(Fragmento seleccionado)
»»

María Santos Gorrostieta Salazar no era una presa débil. Algo en su mente, en su cuerpo, en su ADN o, simplemente, en su voluntad, la hizo sobrevivir a dos atentados que una jauría de perros (no hay pleonasmo ni tautología) perpetró en su contra.

En el primero de ellos (14 de octubre, 2009), su esposo fue asesinado y ella resultó herida de gravedad por perdigones de escopeta. Poco más de tres meses después, el 22 de enero de 2010, recibió tres balazos y tres de sus colaboradores (uno de ellos, su hermano) y una reportera resultaron heridos.

A ambos, ya se ha dicho, sobrevivió.

María Santos, médica de profesión, fue hasta el 1 de enero de este año, la alcaldesa de un municipio del estado de Michoacán llamado Tiquicheo de Nicolás Romero.

Era, también, y lo fue hasta algún momento de hace unas semanas, la madre de Malusi, José y Deysi, los tres chicos que tuvo con José Sánchez Chávez, su primer esposo.

Era.

Fue.

««

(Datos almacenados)
»»

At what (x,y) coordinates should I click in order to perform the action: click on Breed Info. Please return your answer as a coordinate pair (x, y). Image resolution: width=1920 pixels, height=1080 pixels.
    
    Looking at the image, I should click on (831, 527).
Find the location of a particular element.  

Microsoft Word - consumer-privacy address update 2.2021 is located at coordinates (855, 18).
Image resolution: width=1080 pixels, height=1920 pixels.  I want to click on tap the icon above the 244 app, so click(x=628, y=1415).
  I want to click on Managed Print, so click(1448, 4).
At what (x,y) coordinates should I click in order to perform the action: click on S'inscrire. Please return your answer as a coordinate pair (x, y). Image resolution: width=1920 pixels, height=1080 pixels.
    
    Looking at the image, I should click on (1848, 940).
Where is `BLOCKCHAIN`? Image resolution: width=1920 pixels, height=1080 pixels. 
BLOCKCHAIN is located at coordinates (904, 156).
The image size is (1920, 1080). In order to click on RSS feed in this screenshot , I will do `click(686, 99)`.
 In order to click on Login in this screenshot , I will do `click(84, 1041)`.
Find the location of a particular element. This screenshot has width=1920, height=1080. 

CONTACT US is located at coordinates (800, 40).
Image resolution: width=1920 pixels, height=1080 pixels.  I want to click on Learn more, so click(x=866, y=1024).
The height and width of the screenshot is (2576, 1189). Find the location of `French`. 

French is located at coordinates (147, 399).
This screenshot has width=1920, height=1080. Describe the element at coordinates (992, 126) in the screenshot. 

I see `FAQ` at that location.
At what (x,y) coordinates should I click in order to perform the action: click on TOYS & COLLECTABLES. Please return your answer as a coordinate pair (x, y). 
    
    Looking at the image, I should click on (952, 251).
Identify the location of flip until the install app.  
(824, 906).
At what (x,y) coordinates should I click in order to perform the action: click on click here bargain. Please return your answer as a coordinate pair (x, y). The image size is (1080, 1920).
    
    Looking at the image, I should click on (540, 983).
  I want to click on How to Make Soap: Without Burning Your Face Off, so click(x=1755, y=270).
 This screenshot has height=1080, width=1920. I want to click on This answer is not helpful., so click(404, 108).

««

(Enunciado) Repite literalmente el pasaje del texto sobre María Santos Gorrostieta que va de "En el primero" a "su primer esposo.", ambos incluidos. Estas líneas son material independiente del texto sobre María Santos Gorrostieta.

(Respuesta)
En el primero de ellos (14 de octubre, 2009), su esposo fue asesinado y ella resultó herida de gravedad por perdigones de escopeta. Poco más de tres meses después, el 22 de enero de 2010, recibió tres balazos y tres de sus colaboradores (uno de ellos, su hermano) y una reportera resultaron heridos.

A ambos, ya se ha dicho, sobrevivió.

María Santos, médica de profesión, fue hasta el 1 de enero de este año, la alcaldesa de un municipio del estado de Michoacán llamado Tiquicheo de Nicolás Romero.

Era, también, y lo fue hasta algún momento de hace unas semanas, la madre de Malusi, José y Deysi, los tres chicos que tuvo con José Sánchez Chávez, su primer esposo.